研究課題/領域番号 |
21H02071
|
研究機関 | 熊本大学 |
研究代表者 |
澤 智裕 熊本大学, 大学院生命科学研究部(医), 教授 (30284756)
|
研究分担者 |
津々木 博康 熊本大学, 大学院生命科学研究部(医), 助教 (40586608)
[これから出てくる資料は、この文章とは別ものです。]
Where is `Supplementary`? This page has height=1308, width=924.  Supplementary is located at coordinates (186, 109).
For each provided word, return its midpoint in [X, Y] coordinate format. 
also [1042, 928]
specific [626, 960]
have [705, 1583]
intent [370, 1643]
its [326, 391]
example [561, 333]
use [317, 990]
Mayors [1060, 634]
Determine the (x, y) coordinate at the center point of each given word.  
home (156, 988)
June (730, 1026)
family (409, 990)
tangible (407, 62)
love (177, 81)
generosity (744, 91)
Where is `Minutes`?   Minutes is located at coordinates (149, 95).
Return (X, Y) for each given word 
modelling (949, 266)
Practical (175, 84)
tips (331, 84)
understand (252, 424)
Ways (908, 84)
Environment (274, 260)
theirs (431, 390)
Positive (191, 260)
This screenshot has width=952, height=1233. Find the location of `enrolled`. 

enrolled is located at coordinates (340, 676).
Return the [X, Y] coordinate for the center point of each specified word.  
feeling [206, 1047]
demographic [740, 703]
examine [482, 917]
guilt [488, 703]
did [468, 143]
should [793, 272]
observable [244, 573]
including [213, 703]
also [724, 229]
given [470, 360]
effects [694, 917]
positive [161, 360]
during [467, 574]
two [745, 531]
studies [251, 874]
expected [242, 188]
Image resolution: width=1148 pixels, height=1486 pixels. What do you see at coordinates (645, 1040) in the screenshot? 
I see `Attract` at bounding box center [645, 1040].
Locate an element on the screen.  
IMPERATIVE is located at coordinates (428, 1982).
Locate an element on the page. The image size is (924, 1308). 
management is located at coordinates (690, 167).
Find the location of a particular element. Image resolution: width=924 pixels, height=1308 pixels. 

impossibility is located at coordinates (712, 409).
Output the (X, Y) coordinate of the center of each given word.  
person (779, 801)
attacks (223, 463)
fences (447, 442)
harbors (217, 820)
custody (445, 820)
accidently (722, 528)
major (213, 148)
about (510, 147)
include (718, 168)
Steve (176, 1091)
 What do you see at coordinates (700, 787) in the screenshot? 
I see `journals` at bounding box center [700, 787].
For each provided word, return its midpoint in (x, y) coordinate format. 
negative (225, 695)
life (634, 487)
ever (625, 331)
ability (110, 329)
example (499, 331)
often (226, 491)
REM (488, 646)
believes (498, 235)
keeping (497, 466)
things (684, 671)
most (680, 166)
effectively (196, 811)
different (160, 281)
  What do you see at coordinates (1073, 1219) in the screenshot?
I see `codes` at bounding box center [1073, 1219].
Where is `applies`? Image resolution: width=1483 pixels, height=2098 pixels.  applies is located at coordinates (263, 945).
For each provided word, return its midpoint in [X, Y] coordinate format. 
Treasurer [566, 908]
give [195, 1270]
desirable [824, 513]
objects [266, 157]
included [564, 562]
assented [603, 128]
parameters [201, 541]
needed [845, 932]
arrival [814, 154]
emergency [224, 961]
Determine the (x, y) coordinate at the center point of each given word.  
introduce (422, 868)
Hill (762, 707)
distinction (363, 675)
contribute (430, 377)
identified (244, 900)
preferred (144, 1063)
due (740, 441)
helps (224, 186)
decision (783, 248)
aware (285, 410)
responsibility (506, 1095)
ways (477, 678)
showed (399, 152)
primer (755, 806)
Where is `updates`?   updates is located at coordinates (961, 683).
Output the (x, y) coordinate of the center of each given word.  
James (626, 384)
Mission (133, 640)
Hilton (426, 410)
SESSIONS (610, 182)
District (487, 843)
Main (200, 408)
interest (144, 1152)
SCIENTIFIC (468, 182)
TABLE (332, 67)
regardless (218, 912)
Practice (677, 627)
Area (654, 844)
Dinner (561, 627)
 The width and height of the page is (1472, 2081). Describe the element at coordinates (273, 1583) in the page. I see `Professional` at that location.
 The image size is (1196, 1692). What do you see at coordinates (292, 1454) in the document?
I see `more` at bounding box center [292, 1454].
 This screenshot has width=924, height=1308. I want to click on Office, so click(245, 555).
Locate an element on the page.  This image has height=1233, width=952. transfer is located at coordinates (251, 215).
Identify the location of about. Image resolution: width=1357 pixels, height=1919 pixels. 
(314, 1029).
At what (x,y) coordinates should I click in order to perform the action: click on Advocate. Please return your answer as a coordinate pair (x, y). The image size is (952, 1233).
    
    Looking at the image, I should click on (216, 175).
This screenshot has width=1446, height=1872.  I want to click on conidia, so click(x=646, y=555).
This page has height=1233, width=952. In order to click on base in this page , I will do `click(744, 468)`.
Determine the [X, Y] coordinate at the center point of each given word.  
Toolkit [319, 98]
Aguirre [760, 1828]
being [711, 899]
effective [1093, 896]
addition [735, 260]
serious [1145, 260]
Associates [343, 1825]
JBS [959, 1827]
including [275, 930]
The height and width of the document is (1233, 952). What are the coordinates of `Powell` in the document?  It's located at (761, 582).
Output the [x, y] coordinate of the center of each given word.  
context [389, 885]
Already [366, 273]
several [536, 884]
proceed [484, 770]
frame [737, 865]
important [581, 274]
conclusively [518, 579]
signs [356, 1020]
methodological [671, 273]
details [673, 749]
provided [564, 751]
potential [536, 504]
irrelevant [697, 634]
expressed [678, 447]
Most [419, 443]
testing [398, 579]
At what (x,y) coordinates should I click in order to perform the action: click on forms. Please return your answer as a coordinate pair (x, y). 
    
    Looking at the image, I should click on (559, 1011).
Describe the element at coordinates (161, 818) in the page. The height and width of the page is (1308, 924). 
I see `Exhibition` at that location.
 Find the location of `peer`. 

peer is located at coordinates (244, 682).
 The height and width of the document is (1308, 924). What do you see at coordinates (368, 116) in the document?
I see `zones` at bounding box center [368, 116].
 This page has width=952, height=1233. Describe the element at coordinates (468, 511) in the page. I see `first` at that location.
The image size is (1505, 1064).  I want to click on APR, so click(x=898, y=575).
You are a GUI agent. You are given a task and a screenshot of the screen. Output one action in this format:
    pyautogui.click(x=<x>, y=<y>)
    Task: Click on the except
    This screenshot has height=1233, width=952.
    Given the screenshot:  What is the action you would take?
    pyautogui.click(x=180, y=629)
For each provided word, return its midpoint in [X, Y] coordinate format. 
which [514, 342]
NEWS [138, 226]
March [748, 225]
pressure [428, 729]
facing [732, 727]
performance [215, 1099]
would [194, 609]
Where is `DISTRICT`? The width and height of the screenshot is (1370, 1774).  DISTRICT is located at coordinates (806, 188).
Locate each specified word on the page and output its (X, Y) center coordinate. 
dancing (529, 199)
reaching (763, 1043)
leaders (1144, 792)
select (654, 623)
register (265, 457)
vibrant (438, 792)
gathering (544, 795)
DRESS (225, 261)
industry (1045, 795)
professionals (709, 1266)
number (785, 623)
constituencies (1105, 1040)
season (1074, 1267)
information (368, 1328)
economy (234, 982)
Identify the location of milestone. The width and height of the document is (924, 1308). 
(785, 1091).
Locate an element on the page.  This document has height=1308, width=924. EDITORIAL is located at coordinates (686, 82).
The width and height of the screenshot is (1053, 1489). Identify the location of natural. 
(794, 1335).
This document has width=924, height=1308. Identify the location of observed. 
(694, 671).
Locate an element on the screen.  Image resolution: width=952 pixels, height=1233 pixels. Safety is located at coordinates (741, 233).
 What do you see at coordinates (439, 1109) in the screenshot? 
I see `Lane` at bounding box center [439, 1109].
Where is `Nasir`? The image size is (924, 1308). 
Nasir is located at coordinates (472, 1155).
小野 勝彦 熊本大学, 大学院生命科学研究部(医), 助教 (80573592)
|
研究期間 (年度) |
2021-04-01 – 2024-03-31
|
キーワード | NLRP3インフラマソーム / 超硫黄分子 / レドックス / 自然炎症 |
研究実績の概要 |
インフラマソームは、感染や組織損傷、環境異物への暴露などにより活性化されるタンパク質複合体で、インターロイキン(IL)-1βやIL-18などの炎症性サイトカイン生成をもたらす重要な自然炎症応答を担っている。我々は内因性のインフラマソーム活性化因子であるアデノシン3リン酸(ATP)による刺激が、抗酸化ペプチドであるグルタチオン(GSH)とその超硫黄体であるグルタチオンポリスルフィドが細胞外へ放出され、それがNLRP3インフラマソームの活性化を促していることを報告した。本研究では、ATP刺激や他のさまざまな活性化刺激に対して、細胞内の超硫黄分子がどのように制御機構に関わっているのかその分子機能の解明を目指している。本年度は、インフラマソーム活性化プロセスにおいて、細胞外より超硫黄を供給する超硫黄ドナーを細胞に処理し、そのときのNLRP3インフラマソームの活性化を解析した。我々が開発した超硫黄ドナーであるNACポリスルフィドはATP刺激によるNLRP3インフラマソームの活性化を強力に阻害することが、株化マクロファージ(J774.1細胞)、マウス骨髄由来マクロファージ、およびマウス個体を用いた解析から明らかとなった。この超硫黄による阻害はインフラマソームのタイプに高い特異性を示し、NLRP3インフラマソームは強力に抑制するが、NARC4インフラマソームやAIMインフラマソームは阻害しなかった。現在、その阻害特異性の詳細な分子機構を解析している。今後は細胞内超硫黄の精密定量、インフラマソーム活性化の各プロセス、タンパク質翻訳後修飾の解析を実施する。
|
現在までの達成度 (区分) |
現在までの達成度 (区分)
2: おおむね順調に進展している
理由
NLPR3インフラマソームの活性化プロセスが、超硫黄分子の供給により選択的に阻害されることを見出した。このような知見はこれまでに報告されておらず、新規な抑制機序の可能性が示唆されたため。
|
今後の研究の推進方策 |
細胞内に超硫黄が増加することで、なぜNLRP3インフラマソームが阻害されるのかを、NLRP3インフラマソームを構成するタンパク質について、超硫黄による翻訳後修飾、特にシステインポリスルフィド化から解析する。